##### Recorded information
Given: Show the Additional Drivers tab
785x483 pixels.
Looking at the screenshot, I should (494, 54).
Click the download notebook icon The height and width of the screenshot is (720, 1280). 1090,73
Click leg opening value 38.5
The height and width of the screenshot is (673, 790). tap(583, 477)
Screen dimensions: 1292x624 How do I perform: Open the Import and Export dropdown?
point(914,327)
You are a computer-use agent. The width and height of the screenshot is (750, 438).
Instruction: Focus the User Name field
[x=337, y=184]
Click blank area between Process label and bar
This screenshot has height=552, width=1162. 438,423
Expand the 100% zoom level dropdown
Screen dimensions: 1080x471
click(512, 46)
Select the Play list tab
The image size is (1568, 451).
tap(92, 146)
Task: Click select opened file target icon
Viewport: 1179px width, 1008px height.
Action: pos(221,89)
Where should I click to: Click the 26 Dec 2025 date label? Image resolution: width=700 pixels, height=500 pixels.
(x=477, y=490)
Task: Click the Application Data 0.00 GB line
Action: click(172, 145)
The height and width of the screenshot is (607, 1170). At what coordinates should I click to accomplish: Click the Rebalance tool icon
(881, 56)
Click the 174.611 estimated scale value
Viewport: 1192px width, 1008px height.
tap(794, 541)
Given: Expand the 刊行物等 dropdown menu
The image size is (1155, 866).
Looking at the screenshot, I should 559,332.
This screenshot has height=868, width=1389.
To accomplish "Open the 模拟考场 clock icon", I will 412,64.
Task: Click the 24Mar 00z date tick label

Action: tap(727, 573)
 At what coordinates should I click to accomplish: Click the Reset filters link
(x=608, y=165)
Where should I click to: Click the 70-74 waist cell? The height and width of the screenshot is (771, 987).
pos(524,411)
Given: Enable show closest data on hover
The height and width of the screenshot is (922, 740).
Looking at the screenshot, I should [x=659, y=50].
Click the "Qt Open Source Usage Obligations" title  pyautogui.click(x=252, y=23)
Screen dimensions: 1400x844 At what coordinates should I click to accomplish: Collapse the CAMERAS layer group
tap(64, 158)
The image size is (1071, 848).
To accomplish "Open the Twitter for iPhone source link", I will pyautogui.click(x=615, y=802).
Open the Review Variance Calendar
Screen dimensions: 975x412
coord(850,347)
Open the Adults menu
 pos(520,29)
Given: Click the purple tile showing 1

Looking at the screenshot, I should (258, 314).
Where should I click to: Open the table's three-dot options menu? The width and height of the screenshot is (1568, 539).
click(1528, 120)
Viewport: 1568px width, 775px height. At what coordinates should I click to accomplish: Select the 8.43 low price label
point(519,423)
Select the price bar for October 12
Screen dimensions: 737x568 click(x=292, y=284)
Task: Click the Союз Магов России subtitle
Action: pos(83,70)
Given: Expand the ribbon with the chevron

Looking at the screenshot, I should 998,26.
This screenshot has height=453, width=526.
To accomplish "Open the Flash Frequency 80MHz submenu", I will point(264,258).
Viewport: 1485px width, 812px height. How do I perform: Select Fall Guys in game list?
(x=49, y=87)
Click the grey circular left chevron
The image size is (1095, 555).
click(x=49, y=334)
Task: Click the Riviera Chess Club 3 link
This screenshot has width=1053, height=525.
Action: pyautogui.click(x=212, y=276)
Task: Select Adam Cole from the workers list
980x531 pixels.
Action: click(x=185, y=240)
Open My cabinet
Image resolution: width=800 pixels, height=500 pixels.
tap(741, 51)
##########
Your instructions: Word-for-word copies of all the records are required.

Answer:
Given: Show the Additional Drivers tab
785x483 pixels.
Looking at the screenshot, I should (494, 54).
Click the download notebook icon The height and width of the screenshot is (720, 1280). 1090,73
Click leg opening value 38.5
The height and width of the screenshot is (673, 790). tap(583, 477)
Screen dimensions: 1292x624 How do I perform: Open the Import and Export dropdown?
point(914,327)
You are a computer-use agent. The width and height of the screenshot is (750, 438).
Instruction: Focus the User Name field
[x=337, y=184]
Click blank area between Process label and bar
This screenshot has height=552, width=1162. 438,423
Expand the 100% zoom level dropdown
Screen dimensions: 1080x471
click(512, 46)
Select the Play list tab
The image size is (1568, 451).
tap(92, 146)
Task: Click select opened file target icon
Viewport: 1179px width, 1008px height.
Action: pos(221,89)
Where should I click to: Click the 26 Dec 2025 date label? Image resolution: width=700 pixels, height=500 pixels.
(x=477, y=490)
Task: Click the Application Data 0.00 GB line
Action: click(172, 145)
The height and width of the screenshot is (607, 1170). At what coordinates should I click to accomplish: Click the Rebalance tool icon
(881, 56)
Click the 174.611 estimated scale value
Viewport: 1192px width, 1008px height.
tap(794, 541)
Given: Expand the 刊行物等 dropdown menu
The image size is (1155, 866).
Looking at the screenshot, I should 559,332.
This screenshot has height=868, width=1389.
To accomplish "Open the 模拟考场 clock icon", I will 412,64.
Task: Click the 24Mar 00z date tick label

Action: tap(727, 573)
 At what coordinates should I click to accomplish: Click the Reset filters link
(x=608, y=165)
Where should I click to: Click the 70-74 waist cell? The height and width of the screenshot is (771, 987).
pos(524,411)
Given: Enable show closest data on hover
The height and width of the screenshot is (922, 740).
Looking at the screenshot, I should [x=659, y=50].
Click the "Qt Open Source Usage Obligations" title  pyautogui.click(x=252, y=23)
Screen dimensions: 1400x844 At what coordinates should I click to accomplish: Collapse the CAMERAS layer group
tap(64, 158)
The image size is (1071, 848).
To accomplish "Open the Twitter for iPhone source link", I will pyautogui.click(x=615, y=802).
Open the Review Variance Calendar
Screen dimensions: 975x412
coord(850,347)
Open the Adults menu
 pos(520,29)
Given: Click the purple tile showing 1

Looking at the screenshot, I should (258, 314).
Where should I click to: Open the table's three-dot options menu? The width and height of the screenshot is (1568, 539).
click(1528, 120)
Viewport: 1568px width, 775px height. At what coordinates should I click to accomplish: Select the 8.43 low price label
point(519,423)
Select the price bar for October 12
Screen dimensions: 737x568 click(x=292, y=284)
Task: Click the Союз Магов России subtitle
Action: pos(83,70)
Given: Expand the ribbon with the chevron

Looking at the screenshot, I should 998,26.
This screenshot has height=453, width=526.
To accomplish "Open the Flash Frequency 80MHz submenu", I will point(264,258).
Viewport: 1485px width, 812px height. How do I perform: Select Fall Guys in game list?
(x=49, y=87)
Click the grey circular left chevron
The image size is (1095, 555).
click(x=49, y=334)
Task: Click the Riviera Chess Club 3 link
This screenshot has width=1053, height=525.
Action: pyautogui.click(x=212, y=276)
Task: Select Adam Cole from the workers list
980x531 pixels.
Action: click(x=185, y=240)
Open My cabinet
Image resolution: width=800 pixels, height=500 pixels.
tap(741, 51)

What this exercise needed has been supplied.